§ Exercise instructions: Reproduce the lines from the line containing "[Share on LinkedIn] (153, 579)" up to and including the line containing "Mendelssohn Felix Bartholdy", substituting "Solo Journeys" for "Solo Adventures" and leaving everything else unchanged. Omit the pictures from the result.

Collected data:

------------------------------------------------------------

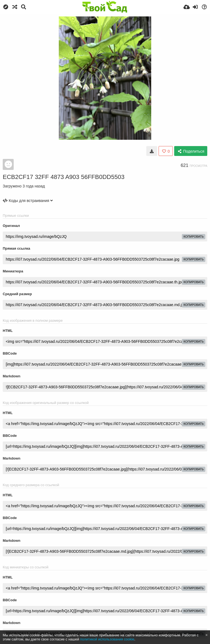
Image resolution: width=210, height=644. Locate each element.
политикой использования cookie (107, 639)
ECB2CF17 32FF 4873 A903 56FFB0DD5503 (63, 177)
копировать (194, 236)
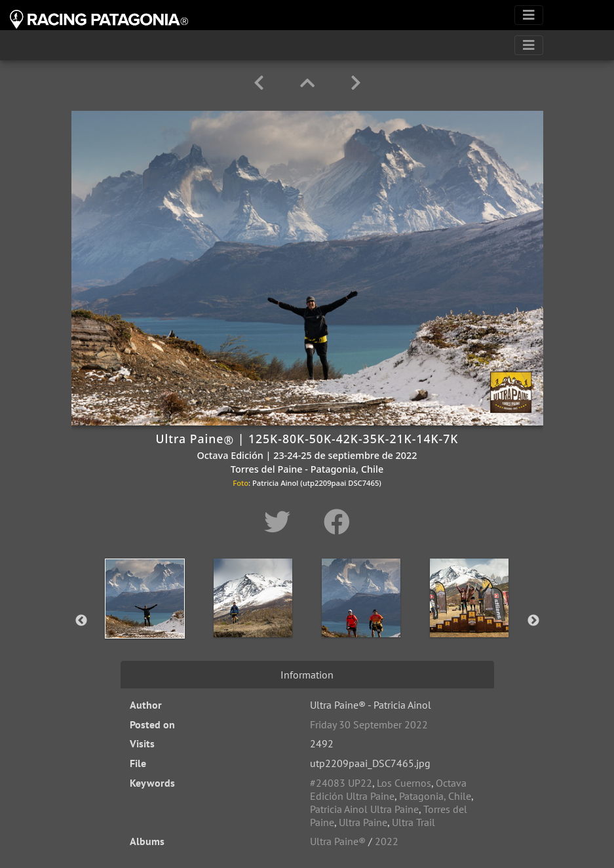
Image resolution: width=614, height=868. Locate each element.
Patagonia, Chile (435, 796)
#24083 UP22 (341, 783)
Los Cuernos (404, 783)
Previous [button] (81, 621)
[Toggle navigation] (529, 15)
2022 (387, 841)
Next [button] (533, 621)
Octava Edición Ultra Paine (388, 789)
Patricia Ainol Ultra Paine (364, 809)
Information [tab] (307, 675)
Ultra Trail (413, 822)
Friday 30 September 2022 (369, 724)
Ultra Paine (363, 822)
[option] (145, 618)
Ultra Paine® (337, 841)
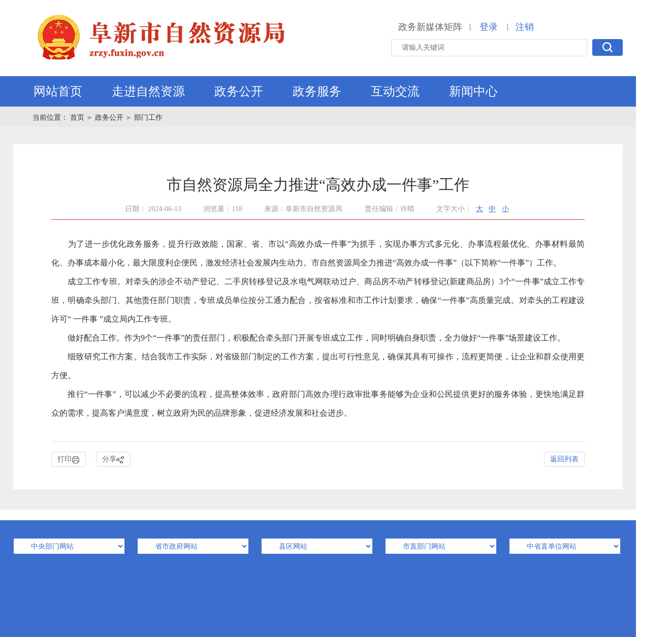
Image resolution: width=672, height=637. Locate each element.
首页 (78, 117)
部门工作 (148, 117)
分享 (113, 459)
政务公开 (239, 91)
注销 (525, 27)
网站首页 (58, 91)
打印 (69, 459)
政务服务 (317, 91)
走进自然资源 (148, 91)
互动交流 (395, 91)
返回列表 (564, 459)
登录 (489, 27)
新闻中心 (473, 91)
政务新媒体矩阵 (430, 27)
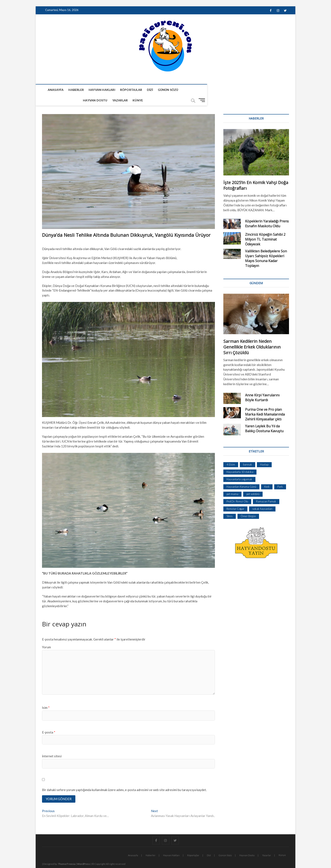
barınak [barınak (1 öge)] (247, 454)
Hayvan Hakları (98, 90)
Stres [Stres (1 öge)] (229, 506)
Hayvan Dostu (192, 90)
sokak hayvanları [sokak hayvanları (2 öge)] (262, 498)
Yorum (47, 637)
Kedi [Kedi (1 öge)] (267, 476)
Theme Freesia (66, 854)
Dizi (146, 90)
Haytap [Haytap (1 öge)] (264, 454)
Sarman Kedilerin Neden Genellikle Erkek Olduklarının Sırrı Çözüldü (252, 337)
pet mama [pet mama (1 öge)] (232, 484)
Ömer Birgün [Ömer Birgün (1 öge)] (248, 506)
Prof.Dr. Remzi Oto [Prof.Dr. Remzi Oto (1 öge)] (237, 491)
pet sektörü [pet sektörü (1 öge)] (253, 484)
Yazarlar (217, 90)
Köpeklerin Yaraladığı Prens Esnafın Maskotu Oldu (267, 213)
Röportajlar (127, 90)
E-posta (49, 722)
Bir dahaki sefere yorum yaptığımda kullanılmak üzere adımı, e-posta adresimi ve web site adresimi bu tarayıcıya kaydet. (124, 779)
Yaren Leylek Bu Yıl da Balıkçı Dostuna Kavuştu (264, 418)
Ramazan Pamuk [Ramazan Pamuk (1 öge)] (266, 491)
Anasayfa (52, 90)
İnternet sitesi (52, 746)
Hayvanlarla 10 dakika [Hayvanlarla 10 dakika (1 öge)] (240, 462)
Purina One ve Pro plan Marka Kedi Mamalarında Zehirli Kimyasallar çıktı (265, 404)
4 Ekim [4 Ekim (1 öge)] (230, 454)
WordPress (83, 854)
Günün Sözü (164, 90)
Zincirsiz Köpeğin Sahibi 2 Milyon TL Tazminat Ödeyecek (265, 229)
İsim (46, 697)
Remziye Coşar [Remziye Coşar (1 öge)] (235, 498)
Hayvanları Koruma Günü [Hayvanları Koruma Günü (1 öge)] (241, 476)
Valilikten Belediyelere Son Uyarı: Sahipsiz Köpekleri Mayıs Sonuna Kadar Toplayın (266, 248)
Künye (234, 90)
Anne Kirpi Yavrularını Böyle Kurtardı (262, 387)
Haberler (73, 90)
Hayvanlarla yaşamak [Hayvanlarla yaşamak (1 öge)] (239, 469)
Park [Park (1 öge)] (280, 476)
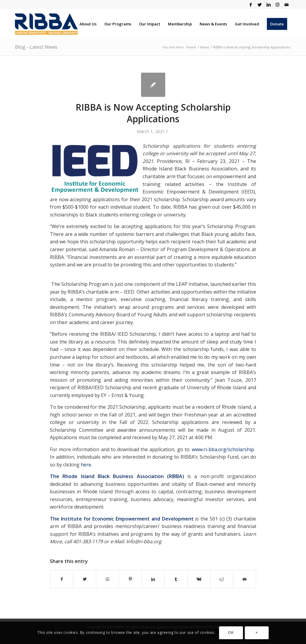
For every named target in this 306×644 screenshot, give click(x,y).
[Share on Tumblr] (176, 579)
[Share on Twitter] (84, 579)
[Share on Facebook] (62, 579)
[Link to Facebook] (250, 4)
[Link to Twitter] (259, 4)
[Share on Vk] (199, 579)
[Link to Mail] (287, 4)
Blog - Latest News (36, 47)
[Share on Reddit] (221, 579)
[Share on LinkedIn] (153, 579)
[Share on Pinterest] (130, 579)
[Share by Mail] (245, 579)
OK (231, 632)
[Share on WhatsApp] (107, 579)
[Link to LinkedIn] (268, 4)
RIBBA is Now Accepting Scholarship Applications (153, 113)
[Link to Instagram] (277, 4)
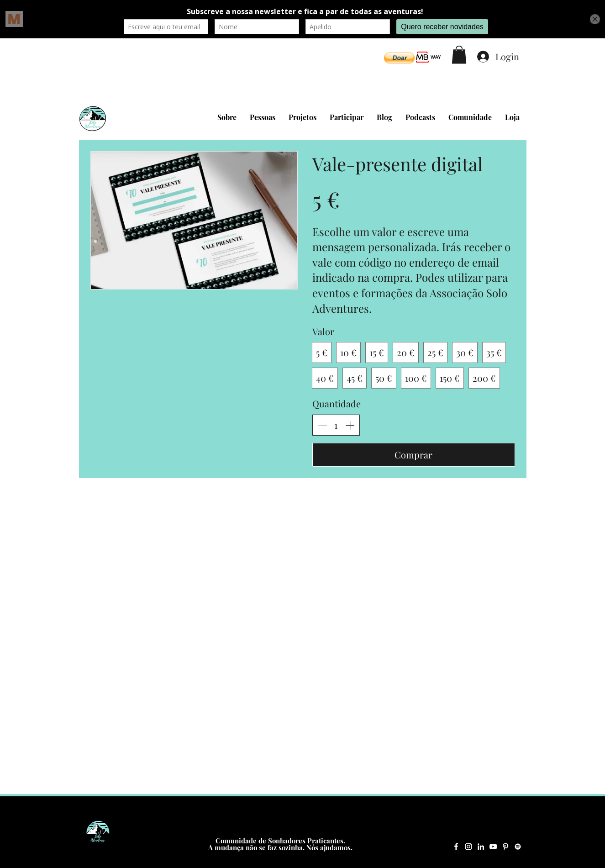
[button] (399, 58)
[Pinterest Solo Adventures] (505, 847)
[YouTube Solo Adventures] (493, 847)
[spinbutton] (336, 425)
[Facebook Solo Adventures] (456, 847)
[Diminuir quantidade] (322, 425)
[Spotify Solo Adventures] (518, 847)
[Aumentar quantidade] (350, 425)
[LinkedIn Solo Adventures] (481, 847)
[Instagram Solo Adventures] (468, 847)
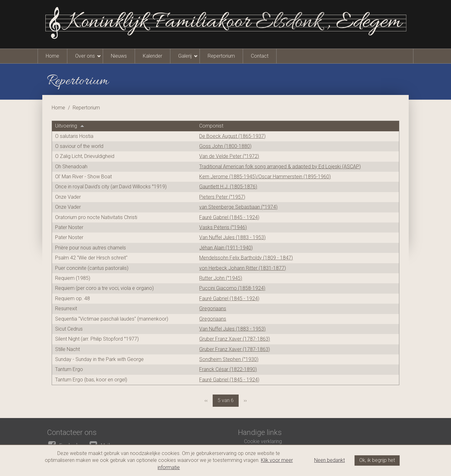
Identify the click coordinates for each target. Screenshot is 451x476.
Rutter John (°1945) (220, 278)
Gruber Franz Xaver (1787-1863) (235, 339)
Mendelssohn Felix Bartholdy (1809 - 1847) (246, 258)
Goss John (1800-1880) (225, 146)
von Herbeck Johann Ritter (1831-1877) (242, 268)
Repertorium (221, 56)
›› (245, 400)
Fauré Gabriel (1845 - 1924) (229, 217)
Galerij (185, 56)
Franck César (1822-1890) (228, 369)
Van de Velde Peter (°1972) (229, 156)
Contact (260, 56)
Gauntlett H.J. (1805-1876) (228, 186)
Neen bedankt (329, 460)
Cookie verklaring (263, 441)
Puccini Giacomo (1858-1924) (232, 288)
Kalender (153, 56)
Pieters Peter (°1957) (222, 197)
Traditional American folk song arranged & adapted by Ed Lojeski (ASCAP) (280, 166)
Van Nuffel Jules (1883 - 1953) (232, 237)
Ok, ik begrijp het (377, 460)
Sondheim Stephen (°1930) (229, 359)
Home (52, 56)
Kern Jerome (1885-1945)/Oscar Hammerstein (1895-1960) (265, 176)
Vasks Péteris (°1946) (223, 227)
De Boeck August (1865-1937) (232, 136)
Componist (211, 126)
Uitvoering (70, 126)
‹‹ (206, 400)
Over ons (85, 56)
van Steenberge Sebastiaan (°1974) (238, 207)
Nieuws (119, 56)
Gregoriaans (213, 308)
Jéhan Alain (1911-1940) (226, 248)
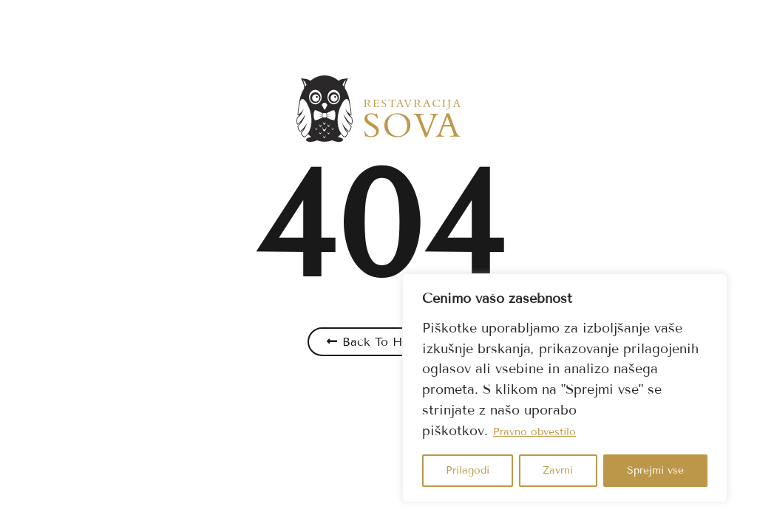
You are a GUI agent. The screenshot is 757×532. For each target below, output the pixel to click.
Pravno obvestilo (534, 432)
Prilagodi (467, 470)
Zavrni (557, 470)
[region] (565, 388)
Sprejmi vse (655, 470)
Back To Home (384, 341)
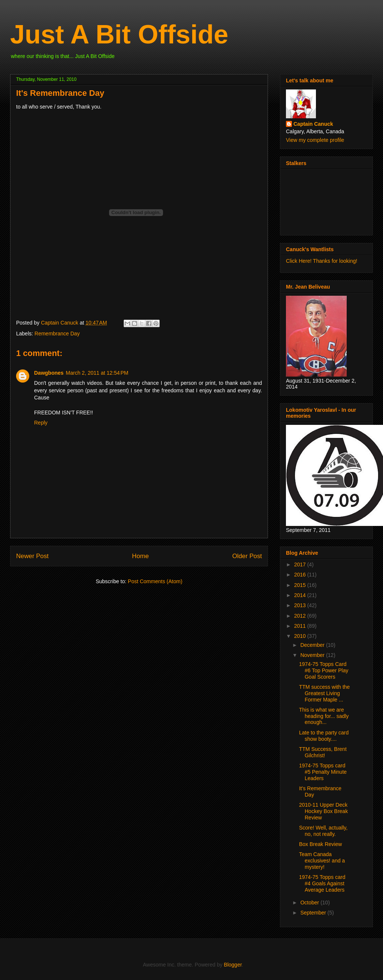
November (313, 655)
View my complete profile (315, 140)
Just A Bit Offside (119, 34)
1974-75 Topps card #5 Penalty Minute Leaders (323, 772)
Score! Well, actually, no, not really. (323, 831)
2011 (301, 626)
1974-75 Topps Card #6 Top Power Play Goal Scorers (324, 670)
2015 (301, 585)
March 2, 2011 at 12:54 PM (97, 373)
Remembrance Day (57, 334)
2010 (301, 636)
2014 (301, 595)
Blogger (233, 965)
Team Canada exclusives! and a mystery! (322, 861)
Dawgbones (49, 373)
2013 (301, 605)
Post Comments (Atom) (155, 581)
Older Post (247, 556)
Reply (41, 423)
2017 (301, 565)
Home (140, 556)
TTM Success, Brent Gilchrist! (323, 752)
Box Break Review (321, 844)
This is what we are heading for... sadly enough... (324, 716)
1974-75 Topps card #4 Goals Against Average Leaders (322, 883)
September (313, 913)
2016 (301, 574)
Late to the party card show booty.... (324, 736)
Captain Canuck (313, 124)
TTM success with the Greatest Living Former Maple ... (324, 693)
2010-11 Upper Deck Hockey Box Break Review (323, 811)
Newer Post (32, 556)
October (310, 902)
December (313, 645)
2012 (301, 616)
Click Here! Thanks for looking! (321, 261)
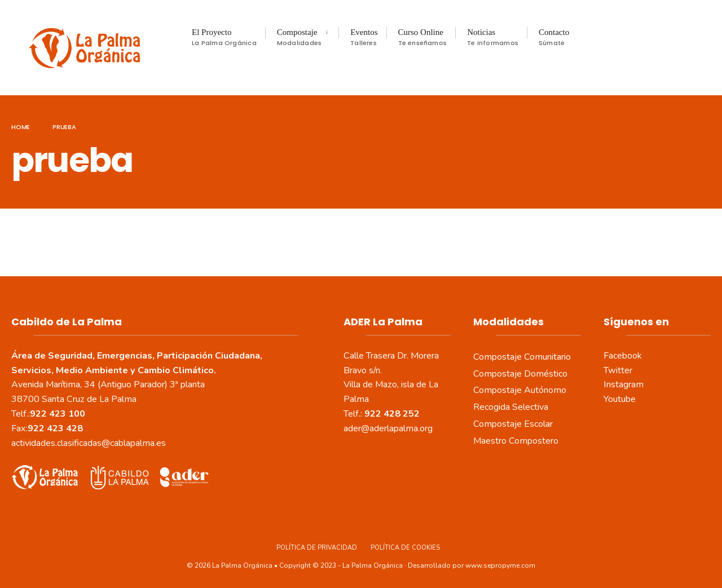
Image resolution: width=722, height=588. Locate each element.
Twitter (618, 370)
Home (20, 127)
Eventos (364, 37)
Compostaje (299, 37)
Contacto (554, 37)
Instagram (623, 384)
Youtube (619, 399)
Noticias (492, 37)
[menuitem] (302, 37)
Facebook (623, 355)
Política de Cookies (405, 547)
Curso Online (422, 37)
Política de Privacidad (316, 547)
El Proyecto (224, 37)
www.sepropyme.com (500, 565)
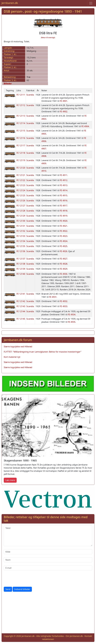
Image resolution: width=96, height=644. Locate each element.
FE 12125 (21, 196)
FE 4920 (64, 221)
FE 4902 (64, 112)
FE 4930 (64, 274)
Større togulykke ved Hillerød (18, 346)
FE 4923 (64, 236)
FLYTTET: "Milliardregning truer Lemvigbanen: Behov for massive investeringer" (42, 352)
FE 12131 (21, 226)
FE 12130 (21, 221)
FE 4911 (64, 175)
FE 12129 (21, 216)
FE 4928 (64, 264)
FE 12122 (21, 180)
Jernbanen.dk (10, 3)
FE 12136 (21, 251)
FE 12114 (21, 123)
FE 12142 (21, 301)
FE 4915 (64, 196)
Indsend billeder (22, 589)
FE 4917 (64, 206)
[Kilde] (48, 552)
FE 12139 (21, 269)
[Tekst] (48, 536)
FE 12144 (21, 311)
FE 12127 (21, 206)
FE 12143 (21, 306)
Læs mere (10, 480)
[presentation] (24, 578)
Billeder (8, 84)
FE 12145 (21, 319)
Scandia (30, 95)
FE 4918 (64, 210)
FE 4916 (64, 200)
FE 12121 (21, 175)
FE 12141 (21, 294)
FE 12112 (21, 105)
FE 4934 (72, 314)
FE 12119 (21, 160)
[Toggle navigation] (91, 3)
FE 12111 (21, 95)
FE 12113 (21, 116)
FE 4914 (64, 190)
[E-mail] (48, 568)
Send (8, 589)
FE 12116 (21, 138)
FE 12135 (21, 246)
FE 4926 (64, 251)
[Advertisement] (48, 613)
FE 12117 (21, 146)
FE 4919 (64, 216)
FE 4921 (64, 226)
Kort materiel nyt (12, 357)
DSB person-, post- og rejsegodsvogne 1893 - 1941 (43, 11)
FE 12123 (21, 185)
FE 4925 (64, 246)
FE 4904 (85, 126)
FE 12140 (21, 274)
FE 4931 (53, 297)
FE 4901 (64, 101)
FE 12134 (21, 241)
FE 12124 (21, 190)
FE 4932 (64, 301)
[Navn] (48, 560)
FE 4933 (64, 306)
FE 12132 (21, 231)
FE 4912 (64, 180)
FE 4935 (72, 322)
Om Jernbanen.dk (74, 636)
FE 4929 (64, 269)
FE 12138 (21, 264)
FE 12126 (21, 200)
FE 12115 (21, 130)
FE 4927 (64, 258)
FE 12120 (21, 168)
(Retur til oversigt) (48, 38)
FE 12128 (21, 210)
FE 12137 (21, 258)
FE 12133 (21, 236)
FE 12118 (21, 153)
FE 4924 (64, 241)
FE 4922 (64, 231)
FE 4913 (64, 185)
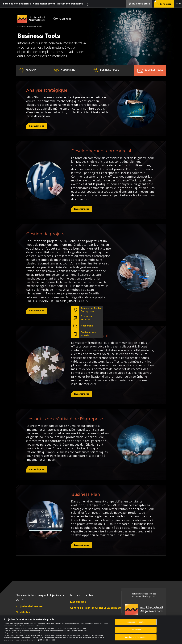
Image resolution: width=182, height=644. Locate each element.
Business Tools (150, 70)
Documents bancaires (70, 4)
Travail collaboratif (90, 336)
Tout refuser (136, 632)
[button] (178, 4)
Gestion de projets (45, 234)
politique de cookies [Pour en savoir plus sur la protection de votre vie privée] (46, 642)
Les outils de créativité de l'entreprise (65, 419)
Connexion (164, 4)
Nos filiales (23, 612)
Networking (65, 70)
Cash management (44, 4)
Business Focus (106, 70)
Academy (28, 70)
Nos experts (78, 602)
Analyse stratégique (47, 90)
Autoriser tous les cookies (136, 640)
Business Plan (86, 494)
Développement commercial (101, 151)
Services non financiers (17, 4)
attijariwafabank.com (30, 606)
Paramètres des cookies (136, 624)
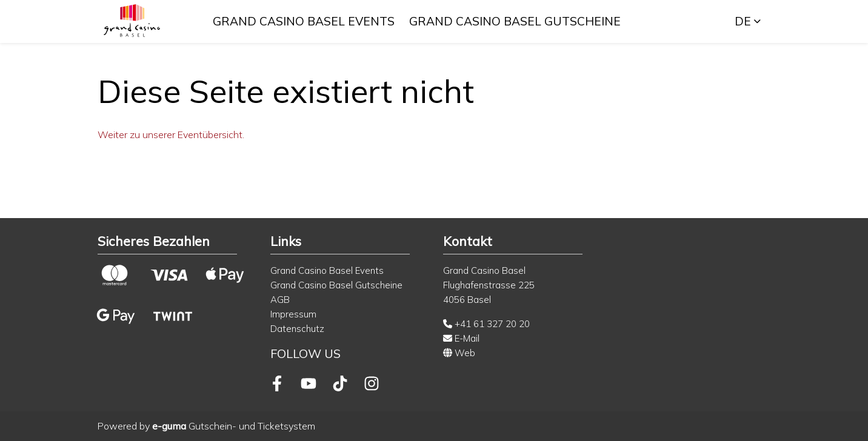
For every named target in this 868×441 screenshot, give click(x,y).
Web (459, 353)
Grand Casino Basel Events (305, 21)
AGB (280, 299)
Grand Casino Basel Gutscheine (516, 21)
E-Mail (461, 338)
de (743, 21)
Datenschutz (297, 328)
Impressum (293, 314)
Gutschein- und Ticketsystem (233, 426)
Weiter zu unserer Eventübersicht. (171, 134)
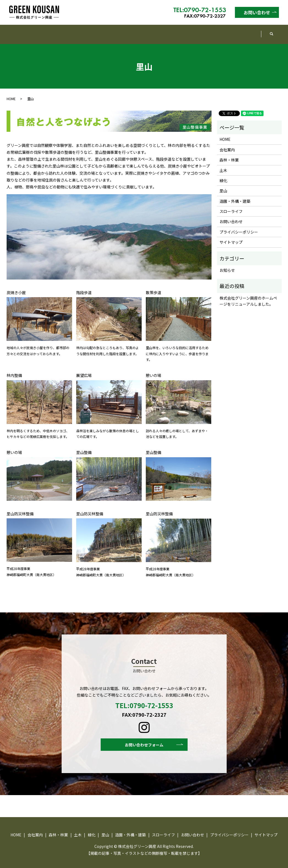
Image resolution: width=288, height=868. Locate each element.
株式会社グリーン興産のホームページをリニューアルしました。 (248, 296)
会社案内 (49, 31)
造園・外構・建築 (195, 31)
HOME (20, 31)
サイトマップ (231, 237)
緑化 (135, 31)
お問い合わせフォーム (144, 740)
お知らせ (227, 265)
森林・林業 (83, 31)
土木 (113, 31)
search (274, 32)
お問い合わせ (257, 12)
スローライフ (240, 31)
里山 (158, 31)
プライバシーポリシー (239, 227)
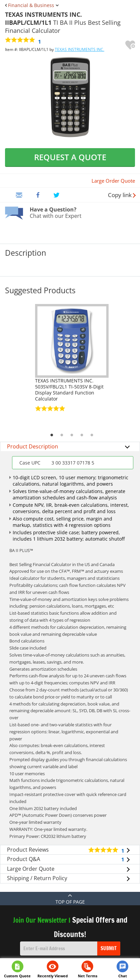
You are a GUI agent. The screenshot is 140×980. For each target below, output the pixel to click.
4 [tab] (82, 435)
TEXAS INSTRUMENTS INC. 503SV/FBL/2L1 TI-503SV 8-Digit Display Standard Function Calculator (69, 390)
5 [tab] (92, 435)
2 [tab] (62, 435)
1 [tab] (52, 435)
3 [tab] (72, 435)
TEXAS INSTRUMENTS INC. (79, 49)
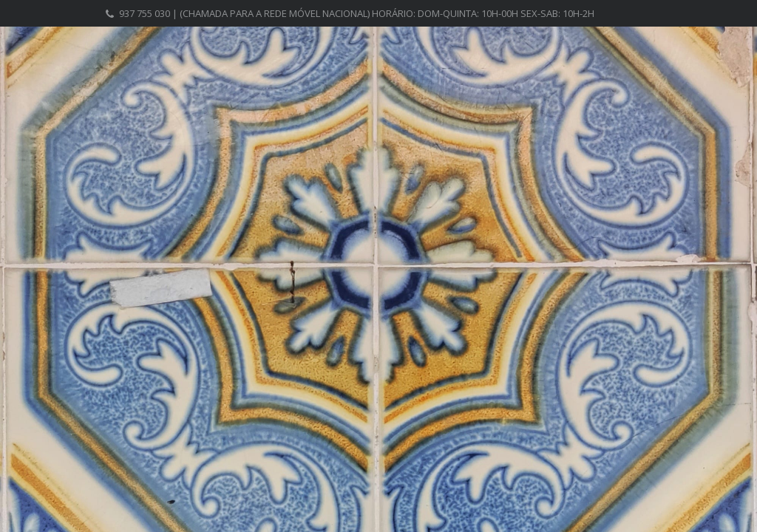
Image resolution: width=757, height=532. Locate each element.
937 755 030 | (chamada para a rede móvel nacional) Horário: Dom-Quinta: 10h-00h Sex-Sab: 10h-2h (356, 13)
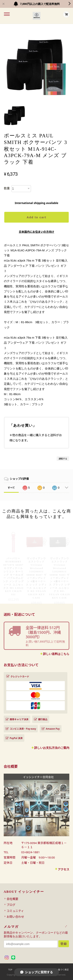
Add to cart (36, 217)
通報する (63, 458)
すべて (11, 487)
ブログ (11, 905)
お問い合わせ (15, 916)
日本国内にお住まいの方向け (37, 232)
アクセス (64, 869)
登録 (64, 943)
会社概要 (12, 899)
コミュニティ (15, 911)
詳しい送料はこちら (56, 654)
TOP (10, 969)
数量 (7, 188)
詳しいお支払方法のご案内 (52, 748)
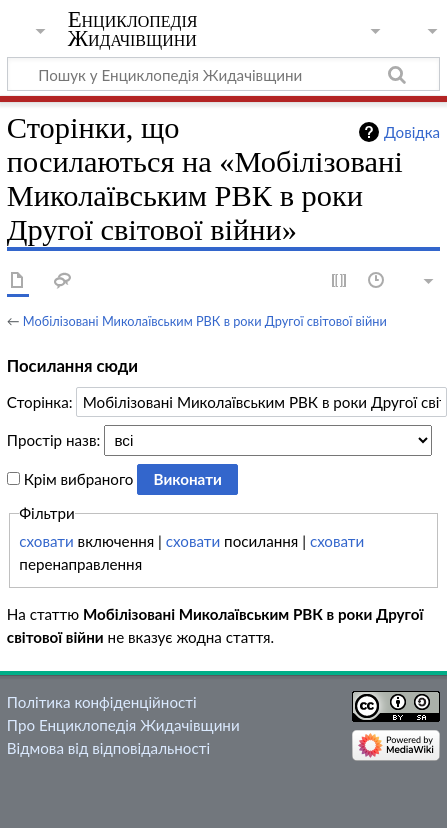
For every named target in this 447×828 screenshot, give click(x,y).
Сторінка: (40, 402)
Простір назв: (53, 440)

------------------------------------------------------------

§ Task response:
[Share on LinkedIn] (153, 579)
[Share on Pinterest] (130, 579)
[Share by Mail] (245, 579)
OK (231, 632)
[Share on WhatsApp] (107, 579)
[Link to LinkedIn] (268, 4)
RIBBA is Now Accepting Scholarship Applications (153, 113)
[Link to Instagram] (277, 4)
[button] (399, 58)
[Pinterest Solo Journeys] (505, 847)
[YouTube Solo Journeys] (493, 847)
[spinbutton] (336, 425)
[Facebook Solo Journeys] (456, 847)
[Diminuir quantidade] (322, 425)
[Spotify Solo Journeys] (518, 847)
[Aumentar quantidade] (350, 425)
[LinkedIn Solo Journeys] (481, 847)
[Instagram Solo Journeys] (468, 847)
Identify the click coordinates for each target. Screenshot is 451x476.
Rutter John (°1945) (220, 278)
Gruber Franz Xaver (1787-1863) (235, 339)
Mendelssohn Felix Bartholdy (1809 - 1847) (246, 258)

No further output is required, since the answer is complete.